Reflection from January 13th, 2006 @ Age 24
RE: LOVE EXISTS IN THE IMAGINATION, PEOPLE ;0)
OMG you can’t even imagine the inner turmoil I’m going through right now. So here it is, flatout and it’s Friday the 13th. This morning I sent out a letter to Joaquin Phoenix to four different addresses. Then, I just found two more addresses online and I’m all fucking mad because now I figure I’m doomed because I didn’t send a letter to the right address. And I’m mad at myself for erasing the letter I prolly spent about five hours writing and revising because I can’t send them to these other addresses and I want so desperately for Joaquin to read my letter and smell my perfume on it and fall in love and contact me and meet me and then we’ll fall in love and live happily ever after.
What’s with this bullshit anyways? I think all movies should end terribly and leave people just so down that if anything even remotely good happens it’ll be like a miracle. And so then hopefully it would seem like this world was a good and hopeful place to live in instead of expecting a fairytale romance as a child and then becoming a terribly disillusioned young woman. Ahh maybe it’s just me. Whatever. I’m in a pissy mood. I feel completely irritable…ooh I wonder if some vitamin B would help?
Okay, we’ll see in about five minutes. I’m thinking about standing up at the (huge) meeting tonight and saying I’m not new but I need a sponsor so if anyone would like to be a sponsor I would love to speak with them after the meeting. I really think I’m going to do it tonight. I thought about doing so last week at this meeting but felt I needed to think about it and make sure it was more of what I wanted to what I didn’t want. Got that?
I’m going to start leaving these little flowery sword looking things at the bottom of the page open b/c they’re pretty!
Okay I had a very disturbing dream the other night. I almost don’t want to put it into words and make it real it’s that disturbing. Okay, so I dreamt that John, yes my brother John, and I were in love and had a sexual relationship and that my father was just furious over it and was trying to kill us, literally. Like, as in murder. And then another weird one was this—okay, there’s like this steep hill in a forest on the edge of a lake that’s black and looks thick and syrupy. And so I have a bunch of these white cassette tapes right…that are from my cousin Sara’s library books. And Sara’s gone, but coming back and will be very angry if they are missing. So anyways, I have them and I go down to the edge of the water and the cassette tapes are with me and somehow get sucked into the syrupy lake. And I’m terrified because I feel like I’m going to be sucked in too. And then the sky overhead gets real dark and gloomy like, and stormy and I see people I sort of know out in the distance and panic because they’re going to die out there. But then the darkness passes and I make my way up the steep rocky hill and find all Sara’s cassette tapes perfectly all fine and together and waiting to go.

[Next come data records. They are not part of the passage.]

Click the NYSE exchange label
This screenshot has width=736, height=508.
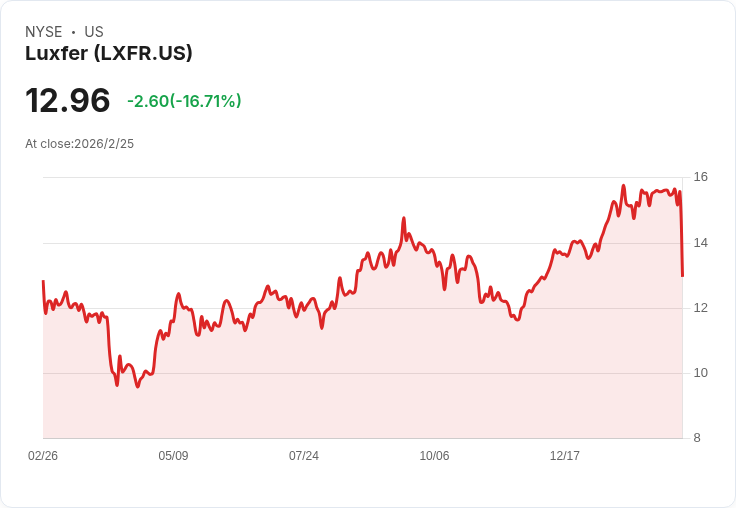(44, 32)
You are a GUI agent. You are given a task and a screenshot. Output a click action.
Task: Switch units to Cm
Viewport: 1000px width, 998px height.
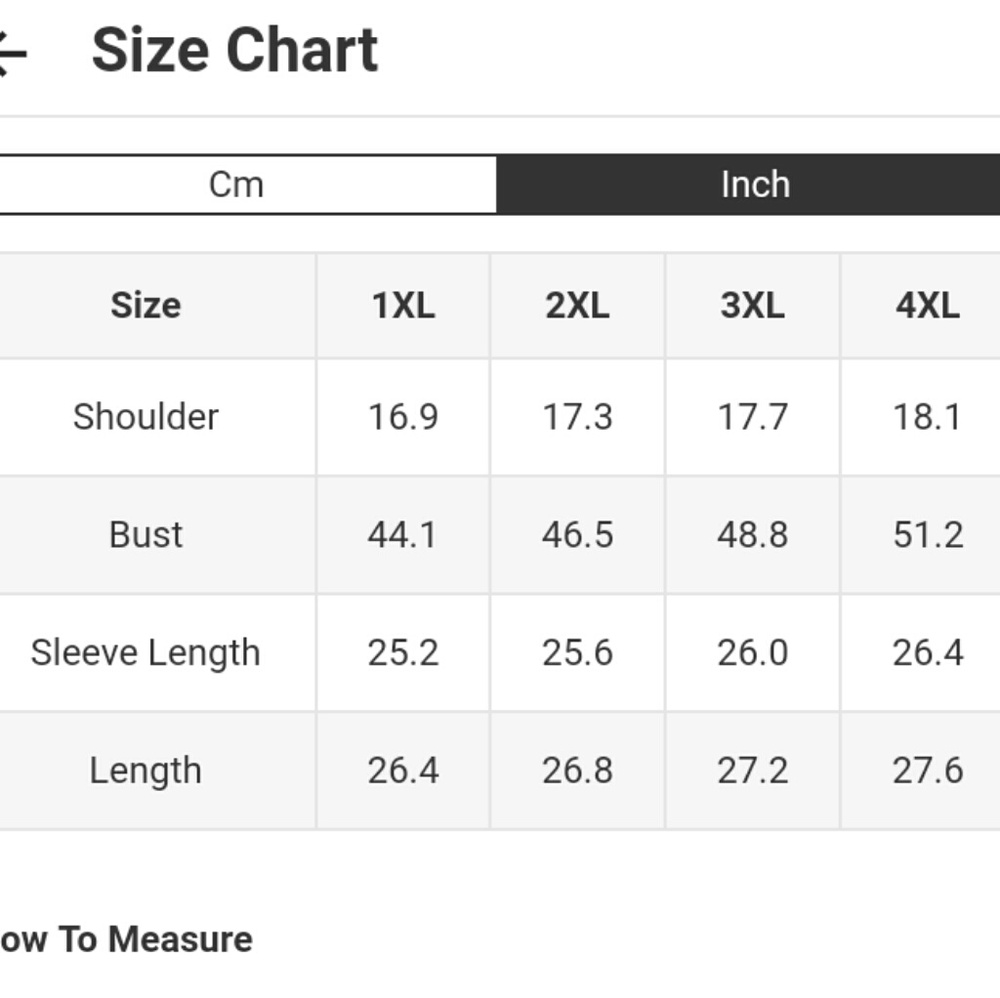[x=247, y=184]
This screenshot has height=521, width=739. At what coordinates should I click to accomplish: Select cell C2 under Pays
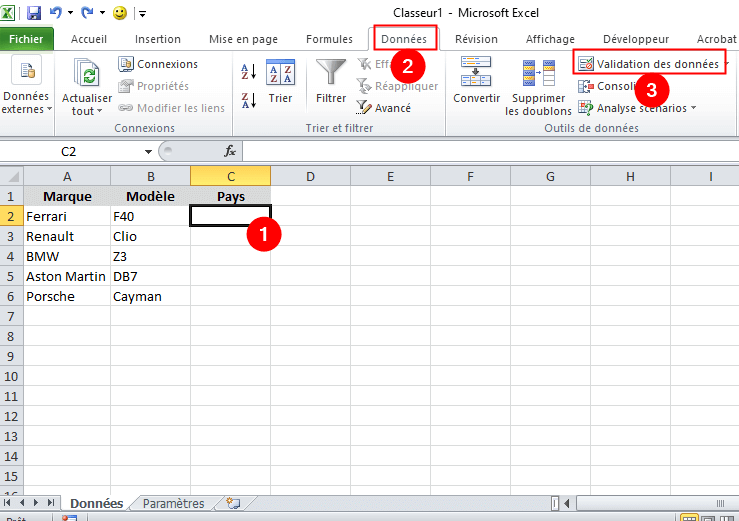point(230,216)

Sades and Oliver love the strings attached to this her’ journal. They keep whipping them onto the pages where I’m trying to write.
So I’m so fucking sick of the fairytale right. It’s so ridiculous you know, because life doesn’t ever really turn out like that at all. And if I can’t hope, if I can’t believe because fairytales never come true, then what’s the point of trying at all? I guess I need to hang out with some avid lottery people or something.

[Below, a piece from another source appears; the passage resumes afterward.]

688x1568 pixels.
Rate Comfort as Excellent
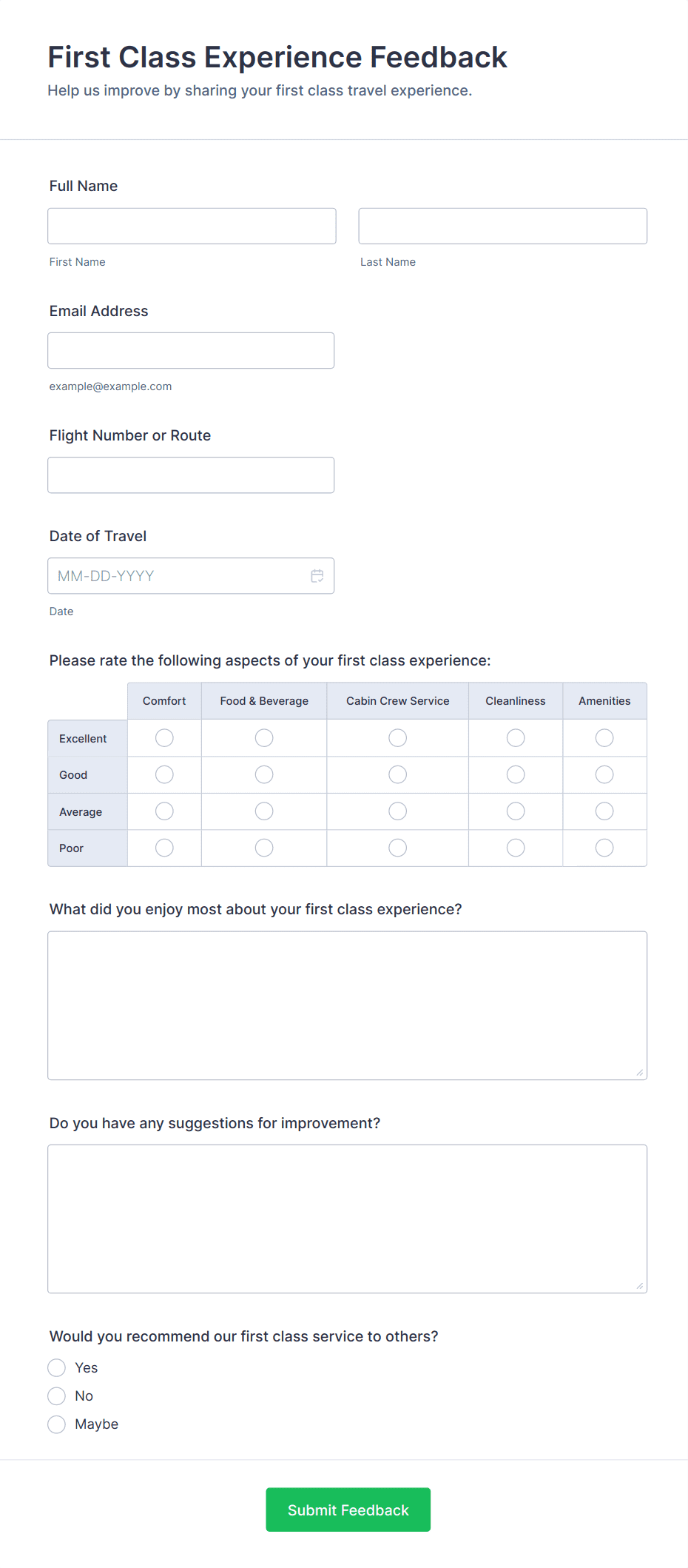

So here I am and I’m desperate because I want to know that there’s some cosmic chance, however minuscule, that my letter will find Joaquin and he’ll be so moved by my letter and prose that he’ll contact me and want to meet me. And then he’ll fall in love with me and I with him and we’ll get to know each other really well over the phone while he’s shooting some movie and he’ll call me every night just to see what I was doin’ because he missed me and longed to be with me. And then we’d work out the details, get married and have a handful of beautiful little Joaquin and Marissa babies and raise them as a family and grow old together and in love.
It’s too perfect see? There’s too many contingencies, too many ifs. But that’s just it! Isn’t that what life is all about? Timing and placement and chance…ohh here comes the FDC of which I am Queen! Fate, destiny and chance. Beauty, truth, and above all else, love. Isn’t that it?
But if I can’t believe in the possibility I don’t want to live this life. I don’t. I don’t. Because don’t you know a life without hope is like a night without stars? But I hate that saying and you know, here in people reality, in the physical world…there are tons of nights without stars. But I suppose that doesn’t mean that they’re not there. It just means I can’t see them from here. So there you go Maris. The logic speaks for itself so you decide—logic and hope, or nothingness.
Well, obviously I choose the former, but I don’t feel like I truly wholly believe in it. And something is pushing me into thinking that I have to be able to feel it to know it is there. I mean after all love can be felt, right?
So is it me or is it not me? Am I stopping myself from feeling it because I still refuse the bad? You know, the truth really fucking hurts.